NBA fans shared a moment of celebration last Tuesday when Steve Nash announced that he was coming back to the Los Angeles Lakers after nearly three months on the injured list. Nobody (except, perhaps, Nash himself) expected the point guard to look much like the fire of old in his return from the nerve root irritation that stems from the left fibula fracture he suffered in November 2012, limiting him to just 52 total appearances during his first season in L.A. and derailing him for the lion's share of this season, but Nash showed flashes of finding his famous feel for the game — lofting a picture-perfect long-distance lob for Wesley Johnson, repeatedly finding teammates to the tune of nine assists against two turnovers and making half of his shots in 24 1/2 minutes. The Lakers still lost by 10 to the Minnesota Timberwolves, but Nash looking at least fairly Nash-y represented a definite silver lining in defeat.
The silver lining was short-lived, though. After an off-day in the Lakers' bizarre-as-heck road win over the Cleveland Cavaliers and a strong 19-point, five-dime performance in a win over the Philadelphia 76ers, Nash came up hobbling during L.A.'s nationally televised Sunday loss to the Chicago Bulls, short-circuiting his comeback bid and stoking retirement chatter. Nash managed just 16 1/2 limited minutes in Tuesday's loss to the Utah Jazz; he will miss Thursday's nationally televised matchup with the Oklahoma City Thunder, and is officially listed as day-to-day, a designation that very well might apply for the remainder of Nash's NBA career, however long it lasts.

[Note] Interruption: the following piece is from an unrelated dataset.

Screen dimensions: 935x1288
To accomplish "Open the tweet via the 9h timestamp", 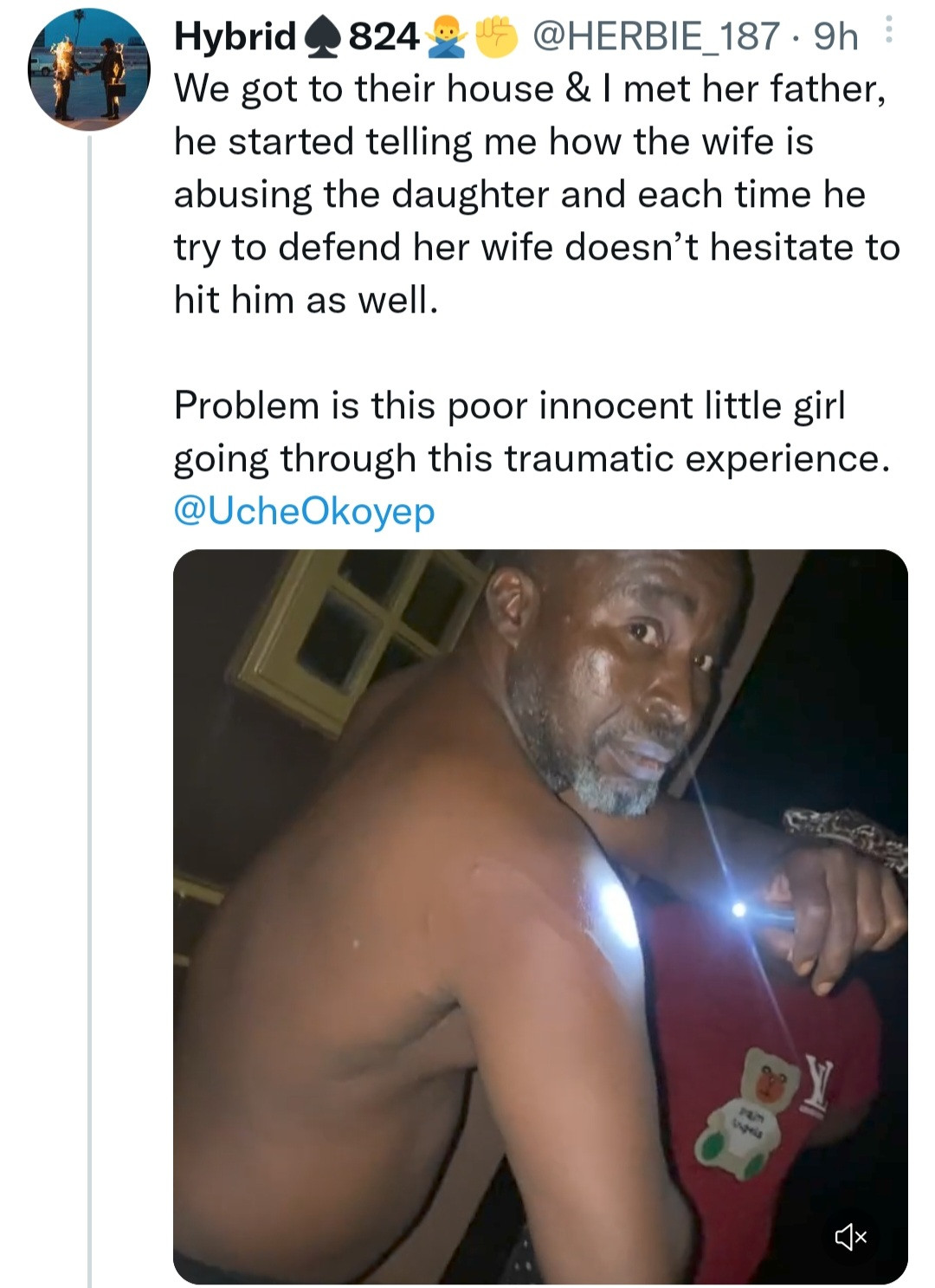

This, to put it mildly, is a bummer; it is painful to watch one of the greatest, most creative, most singular facilitators (and, as always comes second when discussing Nash, one of the greatest shooters) of all time struggle, stumble, stammer and limp his way toward the uncertain conclusion of a first-ballot Hall of Fame career. And if we allow ourselves a second thought on the matter, we might wonder: If it's this hard for us, how hard must it be for Nash, a man whose mind and spirit can envision playing at a level that wins MVPs, but whose body refuses to reach that level?
Well, now we don't have to wonder.
On Thursday afternoon, the folks at Grantland debuted the first episode of "The Finish Line," a series of documentary shorts aimed at tracing Nash's attempt to come back from the injuries that have cost him the better part of two seasons and make an improbable return to his former All-Star form. Not only do we see the grueling workouts that he endured to get back on the floor, but we also hear Nash put the process into his own words, describing the feeling of being "stuck in no man's land" and the encroaching doubt as to whether he really can make it all the way back. We experience the distance between the shorthanded Lakers' struggle on the floor to win games and Nash's struggle in the training room to get fit enough to help them do so: "I mean, the game is being played like a hundred feet behind us, and it feels like I'm watching from Europe."

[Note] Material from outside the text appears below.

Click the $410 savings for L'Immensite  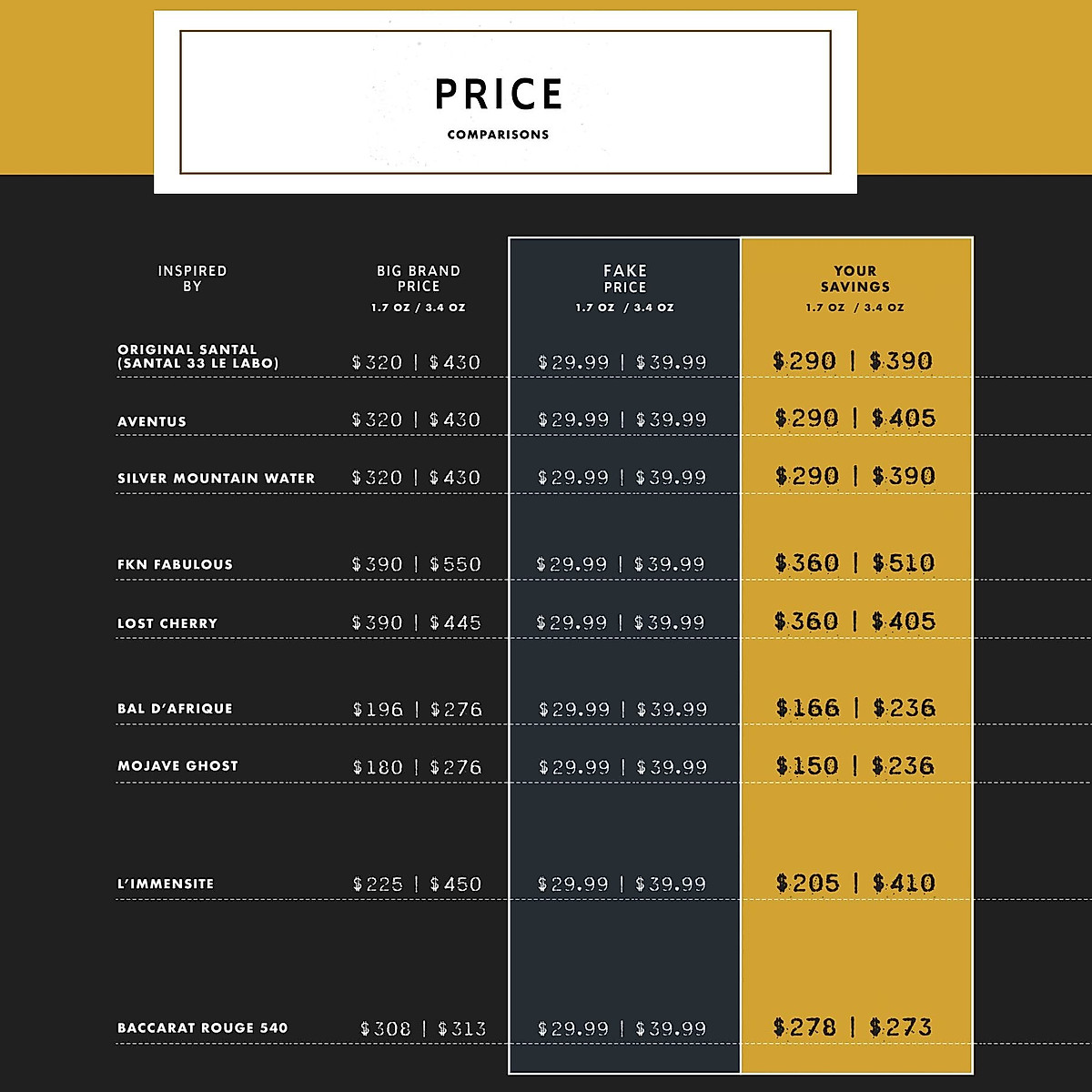click(904, 883)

There might be a bit of forward-looking business savvy nestled into the nine-plus-minute feature by Ezra Holland and Jonathan Hock — Nash's discussion of rediscovering the "glimpses" of his game is placed within the context of the Lakers having to make a decision on whether to move on from his $9.7 million 2014-15 salary this offseason and includes some hedging on the future (he can't reach elite levels on a night-in/night-out basis, but he could once or twice a week, which would seem to translate to a lower-tier role as a reserve for a contender). Even if some piece of "The Finish Line" intends to lay the groundwork for Nash's life after the Lakers, though, it seems packed with potential to provide a level of real-time insight about the end of an all-time great's career that we rarely, if ever, get to see. And that, frankly, might be kind of hard to handle at times.
"Every athlete, when they lose their skill, they lose a big part of themselves — a part that they build their life around, a part that has been a huge part of their purpose, self-esteem, identity," Nash says. "So when the skill or ability goes, it's like there's been a death. So on the one hand, I'm lucky I've gotten the better part of 18 years of it. On the other hand ... it'll never be the same again."